Exercise objective:
Send back the line that contains "175x206 pixels." and all lines following it through the end of the data below, exactly, omitting pictures.

Dataset entries:
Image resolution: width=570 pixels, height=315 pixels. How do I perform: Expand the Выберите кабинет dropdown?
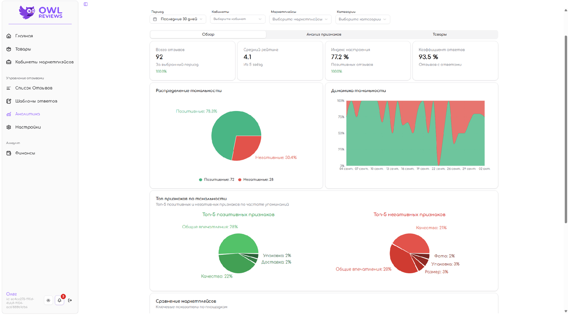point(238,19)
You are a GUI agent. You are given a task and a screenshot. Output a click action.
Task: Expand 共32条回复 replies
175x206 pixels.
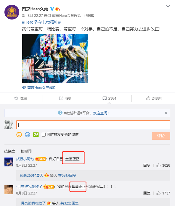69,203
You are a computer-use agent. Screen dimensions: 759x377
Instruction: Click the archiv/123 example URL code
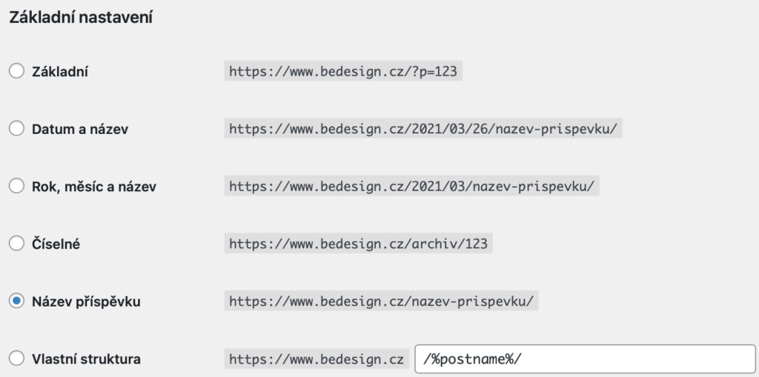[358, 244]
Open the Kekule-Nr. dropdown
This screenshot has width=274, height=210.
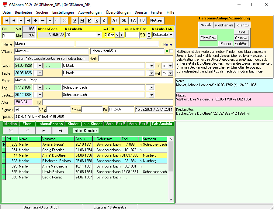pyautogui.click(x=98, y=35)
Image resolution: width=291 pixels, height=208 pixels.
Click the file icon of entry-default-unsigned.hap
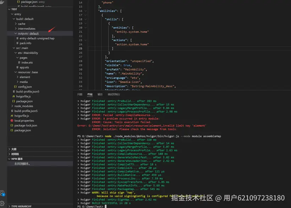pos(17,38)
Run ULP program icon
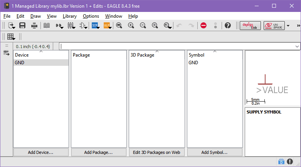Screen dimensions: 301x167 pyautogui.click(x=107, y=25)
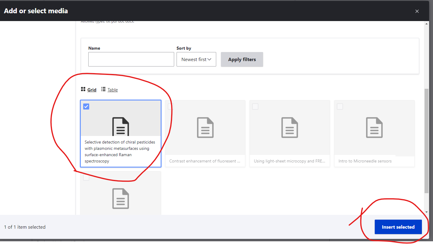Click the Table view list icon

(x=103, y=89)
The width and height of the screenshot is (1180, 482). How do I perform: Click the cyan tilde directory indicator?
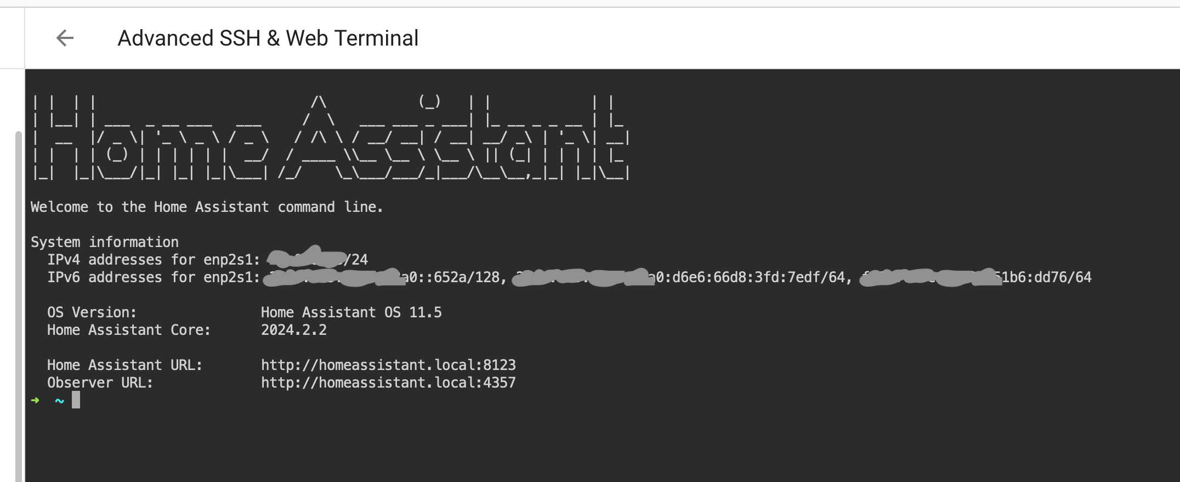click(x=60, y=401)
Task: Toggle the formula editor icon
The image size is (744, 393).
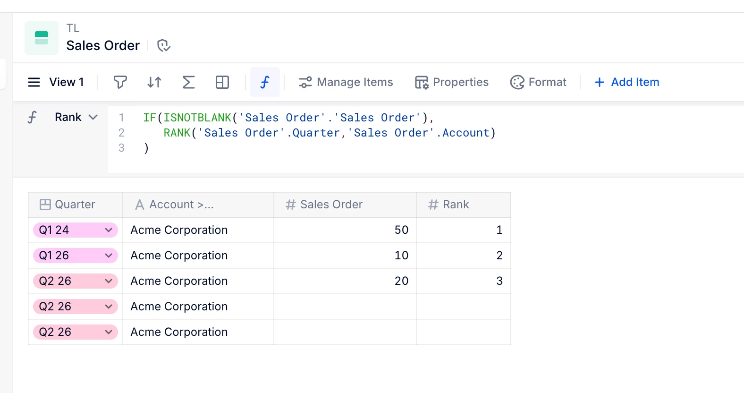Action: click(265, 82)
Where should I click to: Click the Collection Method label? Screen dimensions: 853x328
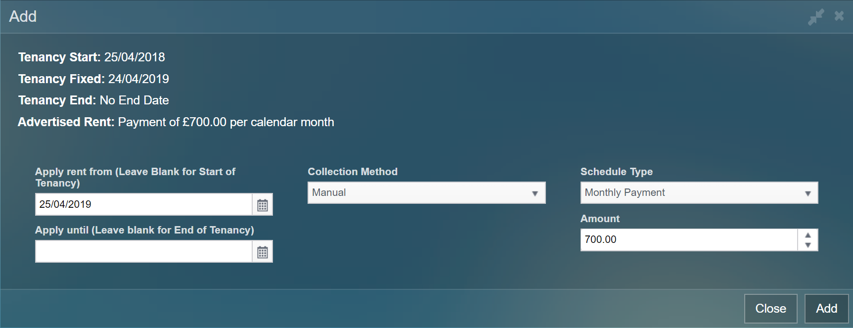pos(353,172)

Task result:
175x206 pixels.
69,203
You are a computer-use agent. Screen dimensions: 759x377
Instruction: Click the archiv/123 example URL code
[358, 244]
Open the Kekule-Nr. dropdown
This screenshot has width=274, height=210.
pyautogui.click(x=98, y=35)
Image resolution: width=291 pixels, height=208 pixels.
Click the file icon of entry-default-unsigned.hap
pos(17,38)
Run ULP program icon
Screen dimensions: 301x167 pyautogui.click(x=107, y=25)
Click the Table view list icon

(x=103, y=89)
The width and height of the screenshot is (1180, 482). How do I perform: Click the cyan tilde directory indicator?
click(x=60, y=401)
Task: Toggle the formula editor icon
The image size is (744, 393).
Action: click(265, 82)
Where should I click to: Click the Collection Method label? Screen dimensions: 853x328
pos(353,172)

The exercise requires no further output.